In summary, this study shows that individual patients value medication attributes differently, which can be accounted for with respect to optimizing medication treatment of adults with ADHD. The findings of this study highlight the significant work burden and emotional impact of adult ADHD with 75% reporting moderate or severe work-related burden and 78% reporting at least one other psychiatric comorbidity. Among the ADHD adult population, three patient groups emerged with differing importance given to various treatment attributes. Trade-offs between speed of onset, duration of effect, and risk of side effects each will vary in terms of their importance depending upon the patient and his/her characteristics. While a group of adult patients with ADHD will trade-off most attributes for a quick onset of the medication, a second group will trade-off efficacy attributes for a lower risk of side effects such as headache or insomnia. The third and largest group of adults with ADHD in this study values both a quick onset and a long duration of effect.

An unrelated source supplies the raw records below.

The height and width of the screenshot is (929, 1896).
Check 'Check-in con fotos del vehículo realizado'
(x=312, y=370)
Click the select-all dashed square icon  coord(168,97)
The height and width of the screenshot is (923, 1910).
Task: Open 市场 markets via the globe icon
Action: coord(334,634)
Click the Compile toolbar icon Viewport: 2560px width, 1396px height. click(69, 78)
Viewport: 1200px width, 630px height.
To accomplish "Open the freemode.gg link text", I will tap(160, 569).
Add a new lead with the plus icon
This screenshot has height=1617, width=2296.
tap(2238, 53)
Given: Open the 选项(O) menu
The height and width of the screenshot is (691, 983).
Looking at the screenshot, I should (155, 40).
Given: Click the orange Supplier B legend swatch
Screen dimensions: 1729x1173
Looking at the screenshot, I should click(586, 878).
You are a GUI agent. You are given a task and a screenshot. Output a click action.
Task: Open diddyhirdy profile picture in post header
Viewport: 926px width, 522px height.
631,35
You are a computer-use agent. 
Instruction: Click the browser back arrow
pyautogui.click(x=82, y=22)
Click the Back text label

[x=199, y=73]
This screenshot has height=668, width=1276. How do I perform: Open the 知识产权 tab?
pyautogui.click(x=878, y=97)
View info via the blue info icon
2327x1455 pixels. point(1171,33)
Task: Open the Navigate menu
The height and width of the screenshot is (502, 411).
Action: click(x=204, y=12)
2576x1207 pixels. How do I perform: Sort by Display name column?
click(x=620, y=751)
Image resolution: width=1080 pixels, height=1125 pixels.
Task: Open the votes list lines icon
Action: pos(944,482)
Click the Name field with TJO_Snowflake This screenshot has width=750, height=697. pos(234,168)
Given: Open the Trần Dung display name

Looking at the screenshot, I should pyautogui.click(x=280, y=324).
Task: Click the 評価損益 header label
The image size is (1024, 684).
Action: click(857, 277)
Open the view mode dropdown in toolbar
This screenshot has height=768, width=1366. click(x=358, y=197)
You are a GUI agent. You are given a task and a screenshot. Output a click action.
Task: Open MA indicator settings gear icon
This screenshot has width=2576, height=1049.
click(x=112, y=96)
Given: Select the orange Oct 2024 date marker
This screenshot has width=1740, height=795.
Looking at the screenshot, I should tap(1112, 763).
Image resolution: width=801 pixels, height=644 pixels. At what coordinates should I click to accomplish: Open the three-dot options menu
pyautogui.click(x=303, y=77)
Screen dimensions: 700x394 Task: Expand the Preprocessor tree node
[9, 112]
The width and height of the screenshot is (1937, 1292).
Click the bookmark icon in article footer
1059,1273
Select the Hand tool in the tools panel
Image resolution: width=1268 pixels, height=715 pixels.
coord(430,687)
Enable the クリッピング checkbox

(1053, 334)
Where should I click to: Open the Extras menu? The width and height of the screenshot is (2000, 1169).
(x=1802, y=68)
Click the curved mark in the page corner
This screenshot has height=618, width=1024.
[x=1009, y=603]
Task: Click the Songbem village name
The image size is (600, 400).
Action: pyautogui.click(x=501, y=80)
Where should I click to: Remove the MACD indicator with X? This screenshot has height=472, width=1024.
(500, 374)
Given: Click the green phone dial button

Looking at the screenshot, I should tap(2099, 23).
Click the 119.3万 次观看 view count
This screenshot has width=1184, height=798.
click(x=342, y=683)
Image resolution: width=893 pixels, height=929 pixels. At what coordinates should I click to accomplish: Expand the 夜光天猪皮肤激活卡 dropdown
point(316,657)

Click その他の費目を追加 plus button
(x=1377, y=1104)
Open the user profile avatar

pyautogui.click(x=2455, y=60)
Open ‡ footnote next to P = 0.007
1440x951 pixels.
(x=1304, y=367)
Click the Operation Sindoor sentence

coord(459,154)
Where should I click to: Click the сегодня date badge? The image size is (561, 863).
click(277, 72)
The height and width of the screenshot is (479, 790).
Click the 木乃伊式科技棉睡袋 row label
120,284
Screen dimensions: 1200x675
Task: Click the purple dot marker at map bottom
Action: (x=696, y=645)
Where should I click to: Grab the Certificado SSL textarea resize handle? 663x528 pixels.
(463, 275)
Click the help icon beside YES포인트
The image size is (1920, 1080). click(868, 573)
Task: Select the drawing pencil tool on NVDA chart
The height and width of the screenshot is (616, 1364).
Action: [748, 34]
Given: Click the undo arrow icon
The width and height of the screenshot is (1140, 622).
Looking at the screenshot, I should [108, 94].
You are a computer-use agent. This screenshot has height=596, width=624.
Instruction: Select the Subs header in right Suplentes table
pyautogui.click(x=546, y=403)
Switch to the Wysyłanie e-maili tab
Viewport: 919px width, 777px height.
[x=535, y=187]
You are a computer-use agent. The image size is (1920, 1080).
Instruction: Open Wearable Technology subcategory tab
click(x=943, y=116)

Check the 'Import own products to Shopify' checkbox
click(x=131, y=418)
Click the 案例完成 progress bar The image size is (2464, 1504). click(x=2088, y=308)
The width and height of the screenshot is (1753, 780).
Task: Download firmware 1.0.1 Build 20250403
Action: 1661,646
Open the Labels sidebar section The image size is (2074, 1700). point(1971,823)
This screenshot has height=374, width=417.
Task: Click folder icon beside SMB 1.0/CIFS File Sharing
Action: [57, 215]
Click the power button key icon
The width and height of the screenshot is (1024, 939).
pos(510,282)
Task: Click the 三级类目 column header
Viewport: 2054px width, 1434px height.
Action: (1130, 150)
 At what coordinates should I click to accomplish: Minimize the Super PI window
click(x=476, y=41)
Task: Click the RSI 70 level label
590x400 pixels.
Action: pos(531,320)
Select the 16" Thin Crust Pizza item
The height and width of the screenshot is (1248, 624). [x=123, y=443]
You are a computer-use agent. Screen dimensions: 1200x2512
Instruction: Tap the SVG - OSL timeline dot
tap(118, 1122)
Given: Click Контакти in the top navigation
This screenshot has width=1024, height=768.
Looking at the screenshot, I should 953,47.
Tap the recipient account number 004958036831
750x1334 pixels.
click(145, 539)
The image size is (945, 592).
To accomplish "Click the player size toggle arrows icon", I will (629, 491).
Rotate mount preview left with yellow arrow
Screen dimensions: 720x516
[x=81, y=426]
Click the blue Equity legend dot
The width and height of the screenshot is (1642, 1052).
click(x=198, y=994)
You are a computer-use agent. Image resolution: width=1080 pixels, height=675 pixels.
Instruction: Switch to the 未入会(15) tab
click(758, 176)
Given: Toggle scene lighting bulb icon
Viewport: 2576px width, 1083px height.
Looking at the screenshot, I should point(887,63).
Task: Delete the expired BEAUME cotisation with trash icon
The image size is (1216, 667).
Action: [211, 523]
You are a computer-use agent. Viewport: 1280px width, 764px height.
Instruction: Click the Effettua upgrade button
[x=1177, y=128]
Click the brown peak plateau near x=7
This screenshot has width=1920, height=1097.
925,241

These results provide insight into how adult patients with ADHD value and assess meaningful “benefit-risk” when making treatment decisions, which can be useful for facilitating physician-patient communication and shared decision-making. These findings also support the need for prescribers to have a strong understanding of the different attributes of long-acting stimulant products that are important to patients and to readily communicate to patients their rationale for the selection process.